EXERCISES TO COMPLETE —
[1] According to the text on the Novocherkassk massacre, how many demonstrators were killed when the military opened fire?
[2] Continue the text on the Novocherkassk massacre, beginning after its closing quotation from General Shaposhnikov.

SOURCE TEXT —
____________
Unlike the massacre at Sharpeville in March 1960, which was instantly communicated by a free press across the world, the massacre of striking workers at Novocherkassk in the Soviet Union in June 1962 remains a closed book to almost every South African. There is an account in the Pulitzer Prize-winning history, Lenin's Tomb: The Last Days of the Soviet Empire, by David Remnick (Penguin, 1994. pp.414-19). A great deal of Remnick's account of what happened at Novocherkassk comes from the retired Major General Matvei Shaposhnikov, a Hero of the Soviet Union and leader of a tank division in the bloodiest fighting of the Second World War, who suffered suspension from his post and loss of pension when he refused to obey the Communist Party's order that troops under his command should open fire on the workers.

As Remnick writes, "The strike in June 1962 against price rises and wage cuts at the city's Electric Locomotive Works was the first workers' uprising in Russia since the fitful years immediately after the Revolution. At Moscow's orders, the military turned its machine guns on the unarmed demonstrators in Novocherkassk. At least twenty-four were killed, dozens more injured. Not long after, the Kremlin's judges ordered the execution of seven 'ringleaders' who had survived. Within three days, all mention of Novocherkassk disappeared from the state-controlled press. Even Western specialists knew almost nothing of the bloody affair". (p.414)

Not one word penetrated to the ANC cadres at Odessa, who could not have failed to compare and contrast what happened at Novocherkassk with the massacre at Sharpeville, had they been provided with even the smallest scrap of information by their Soviet tutors. The total nature of political control of the Soviet Union prevented this. Yet it is the pernicious heritage of this state and its ideology which now again threatens to drive South Africa on the road to dictatorship - albeit, in homage this time to another totalitarian power, which in its massacre at Tiananmen Square in Beijing in June 1989 proved itself again an eager pupil of Joseph Stalin and the machine-gunners of Novocherkassk.

As General Shaposhnikov put the matter, "The Party has turned into a car which is steered by a reckless, drunken driver who is always breaking the traffic rules. It's high time to take away the driver's license and prevent a catastrophe. ...It is necessary that people learn to think." (Remnick, p.418)
____________
COLLECTED MATERIAL —

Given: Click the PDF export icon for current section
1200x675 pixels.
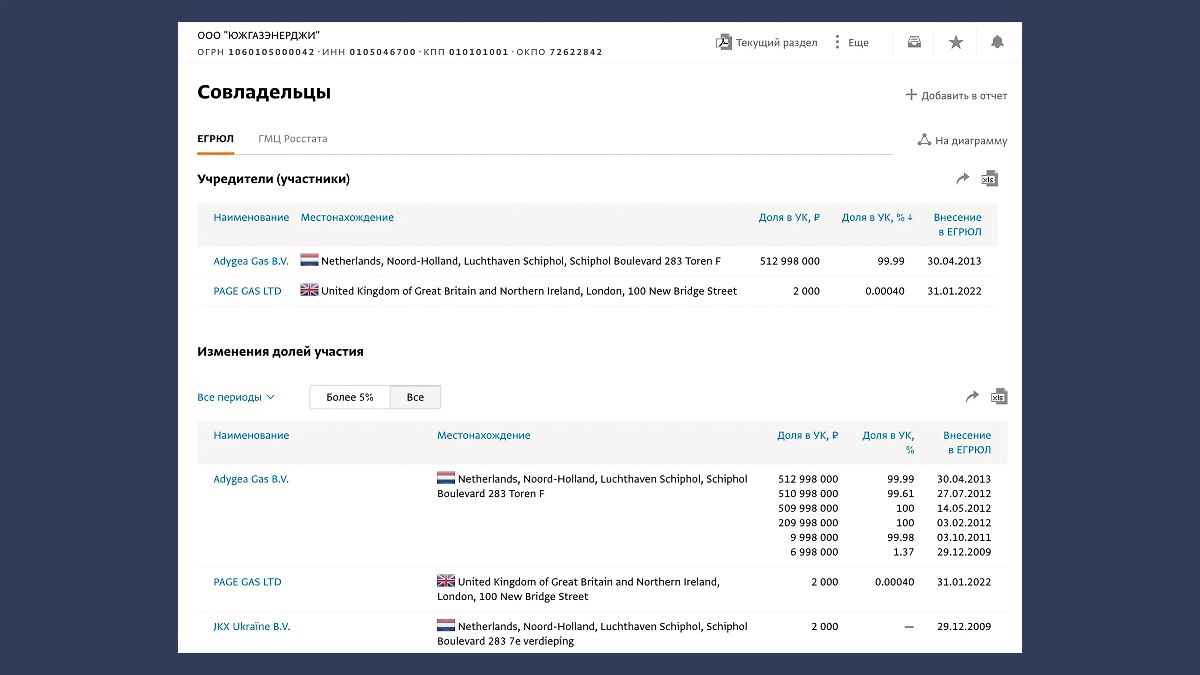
____________
PER-TASK OUTPUTS —
[1] At least twenty-four.

[2]
"Who does this bishop really speak for?" - the very title of Bopela's attack on Archbishop Tutu on 6 October speaks the same language of "internal-enemy-danger-psychosis" which the ANC learnt from the machineguns of Novocherkassk, and which characterised Bopela's abuse of his own position as an officer of the National Assembly.

Listen to his tone, writing about Archbishop Tutu: "He chaired the TRC, that exercise where officers of the apartheid police were being granted forgiveness, while they apologized yet smiled at us?"

Yet the torturers of iMbokodo received identical idemnity from the TRC, and well-paid posts in the new state - a point not mentioned by Mr Bopela.

Kragdadiger tone of menace from the apartheid era appears again in the following words, echoing the coarse remarks of that era about a whole generation of troublesome priests:  "I believe we have more pressing problems in this country than the granting or not of visas to monks. The trade with China may not be an important consideration to the Bishop and his liberal friends, but a relationship that promises to bring more investment to our country is more important than any number of bishops and Da Lai Lamas."

For Dalai Lama, read Archbishop Huddlestone, the Reverend Michael Scott, Bishop Ambrose Reeves and numerous others....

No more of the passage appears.